> _Material to process_
## START

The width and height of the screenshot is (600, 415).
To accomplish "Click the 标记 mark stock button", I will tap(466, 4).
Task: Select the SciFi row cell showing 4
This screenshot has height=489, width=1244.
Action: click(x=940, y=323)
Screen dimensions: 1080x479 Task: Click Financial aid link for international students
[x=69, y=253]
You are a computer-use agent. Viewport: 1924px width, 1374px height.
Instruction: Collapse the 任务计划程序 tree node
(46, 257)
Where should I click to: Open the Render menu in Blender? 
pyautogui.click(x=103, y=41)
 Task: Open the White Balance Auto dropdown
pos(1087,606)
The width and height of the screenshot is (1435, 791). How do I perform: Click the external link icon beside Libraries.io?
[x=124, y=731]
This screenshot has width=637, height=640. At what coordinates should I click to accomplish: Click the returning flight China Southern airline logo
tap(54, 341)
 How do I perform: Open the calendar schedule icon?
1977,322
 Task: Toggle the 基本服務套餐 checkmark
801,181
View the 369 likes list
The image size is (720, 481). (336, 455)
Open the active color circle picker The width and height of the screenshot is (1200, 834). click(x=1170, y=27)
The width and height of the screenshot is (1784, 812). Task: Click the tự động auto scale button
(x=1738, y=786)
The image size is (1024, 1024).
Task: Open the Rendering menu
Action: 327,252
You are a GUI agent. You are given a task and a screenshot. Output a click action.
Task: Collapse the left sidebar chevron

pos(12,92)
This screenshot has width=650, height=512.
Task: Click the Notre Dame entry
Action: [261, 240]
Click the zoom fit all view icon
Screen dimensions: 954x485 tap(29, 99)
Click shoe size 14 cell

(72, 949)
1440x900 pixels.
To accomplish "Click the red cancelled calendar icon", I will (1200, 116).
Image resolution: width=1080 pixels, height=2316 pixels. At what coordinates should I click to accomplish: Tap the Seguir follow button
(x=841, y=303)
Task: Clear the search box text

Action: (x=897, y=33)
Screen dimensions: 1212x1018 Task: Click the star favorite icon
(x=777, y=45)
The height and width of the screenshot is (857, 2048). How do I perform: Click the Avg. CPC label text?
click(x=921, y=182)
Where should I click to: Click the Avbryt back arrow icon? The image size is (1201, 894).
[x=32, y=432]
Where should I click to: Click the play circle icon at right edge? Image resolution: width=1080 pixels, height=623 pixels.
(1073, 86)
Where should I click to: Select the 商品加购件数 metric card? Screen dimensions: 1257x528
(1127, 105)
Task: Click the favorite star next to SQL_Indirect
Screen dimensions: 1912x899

## END

> _Objective_
Could you reproduce the records verbatim, starting at the line that contains "Task: Open the White Balance Auto dropdown" and ending at the line that contains "(x=777, y=45)", with both of those lines included?

> _Final result_
 Task: Open the White Balance Auto dropdown
pos(1087,606)
The width and height of the screenshot is (1435, 791). How do I perform: Click the external link icon beside Libraries.io?
[x=124, y=731]
This screenshot has width=637, height=640. At what coordinates should I click to accomplish: Click the returning flight China Southern airline logo
tap(54, 341)
 How do I perform: Open the calendar schedule icon?
1977,322
 Task: Toggle the 基本服務套餐 checkmark
801,181
View the 369 likes list
The image size is (720, 481). (336, 455)
Open the active color circle picker The width and height of the screenshot is (1200, 834). click(x=1170, y=27)
The width and height of the screenshot is (1784, 812). Task: Click the tự động auto scale button
(x=1738, y=786)
The image size is (1024, 1024).
Task: Open the Rendering menu
Action: 327,252
You are a GUI agent. You are given a task and a screenshot. Output a click action.
Task: Collapse the left sidebar chevron

pos(12,92)
This screenshot has width=650, height=512.
Task: Click the Notre Dame entry
Action: [261, 240]
Click the zoom fit all view icon
Screen dimensions: 954x485 tap(29, 99)
Click shoe size 14 cell

(72, 949)
1440x900 pixels.
To accomplish "Click the red cancelled calendar icon", I will (1200, 116).
Image resolution: width=1080 pixels, height=2316 pixels. At what coordinates should I click to accomplish: Tap the Seguir follow button
(x=841, y=303)
Task: Clear the search box text

Action: (x=897, y=33)
Screen dimensions: 1212x1018 Task: Click the star favorite icon
(x=777, y=45)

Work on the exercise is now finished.